A l'époque, il y avait environ 22.500 consultations par mois. Aujourd'hui, près de 45.600 personnes vont chaque mois sur la plateforme pour consulter ou télécharger des informations.
"Ces derniers mois, son utilisation a progressé tant chez les professionnels de santé que chez les patients, qui utilisent leur compte", explique Marc Hostert, le nouveau président de l'Agence eSanté. "Il faut toutefois aussi savoir que ce sont principalement des patients atteints de maladies chroniques qui vont sur le DSP. Ce ne sont pas les personnes en bonne santé. Cela signifie qu'il faut faire une abstraction au niveau de l'interprétation. Tout le monde a un compte DSP. Si quelqu'un l'utilise aussi parce qu'il est malade, c'est une autre question. Mais la tendance est à la hausse des deux côtés."

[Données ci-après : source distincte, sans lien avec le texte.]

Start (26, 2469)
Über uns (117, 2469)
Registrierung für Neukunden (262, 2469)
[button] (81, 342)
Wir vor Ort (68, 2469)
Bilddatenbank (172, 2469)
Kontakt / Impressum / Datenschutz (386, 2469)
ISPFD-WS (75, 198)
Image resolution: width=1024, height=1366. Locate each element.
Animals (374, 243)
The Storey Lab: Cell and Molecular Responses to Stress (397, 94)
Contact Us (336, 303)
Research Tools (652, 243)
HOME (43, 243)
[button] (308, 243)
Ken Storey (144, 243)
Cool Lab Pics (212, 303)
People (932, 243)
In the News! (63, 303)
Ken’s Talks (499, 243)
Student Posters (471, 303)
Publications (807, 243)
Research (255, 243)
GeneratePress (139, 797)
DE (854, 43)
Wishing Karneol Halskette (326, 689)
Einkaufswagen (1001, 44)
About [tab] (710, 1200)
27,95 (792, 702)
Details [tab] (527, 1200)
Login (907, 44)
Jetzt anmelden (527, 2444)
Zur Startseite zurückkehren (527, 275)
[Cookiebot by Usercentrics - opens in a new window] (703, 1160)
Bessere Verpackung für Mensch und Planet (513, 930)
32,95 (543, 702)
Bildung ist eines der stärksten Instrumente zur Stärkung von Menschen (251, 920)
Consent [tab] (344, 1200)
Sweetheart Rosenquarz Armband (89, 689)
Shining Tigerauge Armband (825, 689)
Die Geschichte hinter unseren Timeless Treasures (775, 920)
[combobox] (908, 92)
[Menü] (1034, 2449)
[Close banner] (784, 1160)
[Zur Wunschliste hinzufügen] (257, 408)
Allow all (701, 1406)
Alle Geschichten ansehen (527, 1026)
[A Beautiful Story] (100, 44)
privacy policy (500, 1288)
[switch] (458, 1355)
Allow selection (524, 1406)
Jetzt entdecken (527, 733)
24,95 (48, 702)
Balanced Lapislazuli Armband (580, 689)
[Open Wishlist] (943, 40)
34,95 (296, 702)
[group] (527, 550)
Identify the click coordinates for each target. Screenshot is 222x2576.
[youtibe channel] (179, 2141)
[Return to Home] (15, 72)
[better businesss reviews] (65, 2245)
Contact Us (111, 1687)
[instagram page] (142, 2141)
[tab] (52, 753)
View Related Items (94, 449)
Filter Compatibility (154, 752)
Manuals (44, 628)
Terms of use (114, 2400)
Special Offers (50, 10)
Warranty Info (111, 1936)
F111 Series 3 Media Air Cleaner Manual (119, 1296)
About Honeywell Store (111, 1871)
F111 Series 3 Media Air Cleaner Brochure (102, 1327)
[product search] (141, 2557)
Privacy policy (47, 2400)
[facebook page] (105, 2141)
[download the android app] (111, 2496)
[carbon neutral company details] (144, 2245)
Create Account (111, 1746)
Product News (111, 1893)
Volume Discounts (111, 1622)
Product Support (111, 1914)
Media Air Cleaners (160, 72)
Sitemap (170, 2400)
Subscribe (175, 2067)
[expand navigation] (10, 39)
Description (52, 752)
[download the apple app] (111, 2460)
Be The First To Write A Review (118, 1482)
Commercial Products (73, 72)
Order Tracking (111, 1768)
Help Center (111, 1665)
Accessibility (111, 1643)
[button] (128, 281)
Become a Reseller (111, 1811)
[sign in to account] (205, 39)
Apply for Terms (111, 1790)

Les chiffres ne permettent pas de savoir combien de personnes différentes sont concernées dans les 45.600 consultations par mois. Seulement que 5.673 sont le fait de professionnels du secteur de la santé. Interrogée par RTL, l'Agence eSanté, indique qu'environ 300 médecins travailleraient avec la plateforme. Un chiffre à comparer aux plus de 2.000 médecins qui travaillent au Luxembourg. Il reste donc un sérieux travail de persuasion à fournir.

Le "smart DSP" pourrait constituer un argument. L’idée est que le DSP établisse des statistiques qui puissent aider le médecin à détecter plus rapidement certaines maladies. Par exemple, la mucoviscidose, une maladie rare qui touche huit à 12 personnes pour 100.000 habitants. Par conséquent, il peut s’écouler beaucoup de temps avant le diagnostic. Si le DSP devait révéler que certains marqueurs pourraient indiquer la maladie rare, le médecin en serait alerté.

"L’Agence eSanté ne fait pas le travail du médecin", affirme Marc Hostert. "Elle compile des statistiques, afin que patient et médecin soient au plus près du problème."